Es madre soltera de una niña y un niño, y empresaria; tiene una destilería de mezcal, en Oaxaca.
Socióloga de profesión, actualmente estudia una maestría en la UNAM, subsidiada por la Cámara de Diputados.
Hoy, la diputada federal oriunda de Guerrero, perteneciente a Nueva Izquierda (NI), conocida coloquialmente como Los Chuchos, no quiere que se le quede la imagen de “diputada de hierro”, pese a que no pocos perredistas aseguran que le queda al dedillo.
En una entrevista reciente incluso pidió que no se le etiquetara así. “Es una forma de resumir mi carácter y mi forma de hacer las cosas, siempre fui muy incisiva en cumplir con las cosas de la delegación, respetando la ley, las formas, siendo sensible, pero siempre muy firme.
“Por supuesto que en la Cámara de Diputados hay otras circunstancias, también hay que manejarnos con mucha prudencia y yo no querría que este término se manejara como un asunto despectivo, decir: ‘voy a imponerme’; de ninguna forma, siempre estaré sujeta a los acuerdos que se realicen en la Cámara, pero trataré de ser muy cuidadosa de cumplir con la ley y que los acuerdos siempre estén dentro de ese marco”.
De carácter fuerte, es severa con sus empleados y colaboradores. Algunos la señalan incluso como “autoritaria” y “rencorosa”, es decir “quien le falla, la paga”.
En contraparte, tiene una vena humana. Cuando alguien de sus cercanos tiene problemas, ella salta sin pensarlo para ayudarle.
Asidua a la grilla, a la tertulia política, le encantan las comidas para ello y no se pierde detalle.
El gesto serio y rígido que se le aprecia desde hace un año como diputada es uno de sus sellos personales, pues casi no sonríe, dicen quienes la conocen. Zavaleta se reserva las sonrisas.
La nueva presidenta de la Cámara de Diputados es recordada en su labor en la Venustiano Carranza como “hermética”.
La recuerdan como una persona que sólo en casos muy necesarios, acude a “apagar fuegos” y delega esa responsabilidad a sus incondicionales. Es decir, cuida su imagen.
A Zavaleta no le importó la crítica, el comentario en su contra de Andrés Manuel López Obrador.

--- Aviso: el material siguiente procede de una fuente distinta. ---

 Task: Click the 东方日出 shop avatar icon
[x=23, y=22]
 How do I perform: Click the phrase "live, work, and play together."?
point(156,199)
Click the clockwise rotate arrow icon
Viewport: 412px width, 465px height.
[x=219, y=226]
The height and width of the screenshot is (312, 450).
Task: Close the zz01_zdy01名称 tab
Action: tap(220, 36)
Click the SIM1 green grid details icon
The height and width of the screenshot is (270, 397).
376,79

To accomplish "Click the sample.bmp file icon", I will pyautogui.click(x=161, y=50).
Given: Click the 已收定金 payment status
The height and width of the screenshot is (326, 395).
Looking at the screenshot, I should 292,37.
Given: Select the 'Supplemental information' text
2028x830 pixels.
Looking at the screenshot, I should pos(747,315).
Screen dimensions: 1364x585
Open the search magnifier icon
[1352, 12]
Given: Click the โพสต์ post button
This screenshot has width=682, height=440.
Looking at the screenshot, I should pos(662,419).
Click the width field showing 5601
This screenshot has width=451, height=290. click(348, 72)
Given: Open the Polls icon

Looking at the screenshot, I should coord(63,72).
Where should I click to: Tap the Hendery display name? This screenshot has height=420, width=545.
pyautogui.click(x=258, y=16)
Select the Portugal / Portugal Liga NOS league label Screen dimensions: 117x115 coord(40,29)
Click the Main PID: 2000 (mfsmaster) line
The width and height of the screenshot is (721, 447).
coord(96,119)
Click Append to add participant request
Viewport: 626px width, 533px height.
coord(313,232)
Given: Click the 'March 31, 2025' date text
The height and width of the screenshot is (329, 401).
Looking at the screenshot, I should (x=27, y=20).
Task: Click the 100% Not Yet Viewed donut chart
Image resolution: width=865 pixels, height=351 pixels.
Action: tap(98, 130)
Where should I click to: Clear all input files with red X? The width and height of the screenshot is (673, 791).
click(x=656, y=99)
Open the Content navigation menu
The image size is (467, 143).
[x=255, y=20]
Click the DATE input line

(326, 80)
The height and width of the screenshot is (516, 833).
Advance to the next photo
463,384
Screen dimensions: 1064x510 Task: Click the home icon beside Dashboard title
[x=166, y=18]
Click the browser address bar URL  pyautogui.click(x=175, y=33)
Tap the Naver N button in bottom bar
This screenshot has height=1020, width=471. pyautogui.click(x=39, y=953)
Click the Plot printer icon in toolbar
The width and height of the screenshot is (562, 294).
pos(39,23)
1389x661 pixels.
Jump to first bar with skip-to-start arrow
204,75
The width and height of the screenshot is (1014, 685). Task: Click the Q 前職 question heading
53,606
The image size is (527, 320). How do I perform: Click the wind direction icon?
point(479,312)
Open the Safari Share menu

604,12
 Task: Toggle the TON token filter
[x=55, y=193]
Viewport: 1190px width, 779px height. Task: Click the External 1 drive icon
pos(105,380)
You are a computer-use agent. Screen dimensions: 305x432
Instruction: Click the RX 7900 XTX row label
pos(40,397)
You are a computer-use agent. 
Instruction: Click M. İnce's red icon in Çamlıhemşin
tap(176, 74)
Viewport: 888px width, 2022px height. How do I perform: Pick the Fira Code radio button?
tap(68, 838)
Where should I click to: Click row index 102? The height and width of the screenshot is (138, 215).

Ha sido criticada también por Gerardo Fernández Noroña, quien incluso le echó en cara haber cedido por “un huesito”.
Pero para quienes la conocen, Zavaleta es política de resultados, de trabajo, de izquierda, desde que colaboró en la formación del PRD.
Celebró apenas el martes pasado su cumpleaños 41, con un regalo extra: ser presidenta del Congreso, “la rifa del tigre”, se le dice. Ella ríe y asiente cuando se le menciona el dato.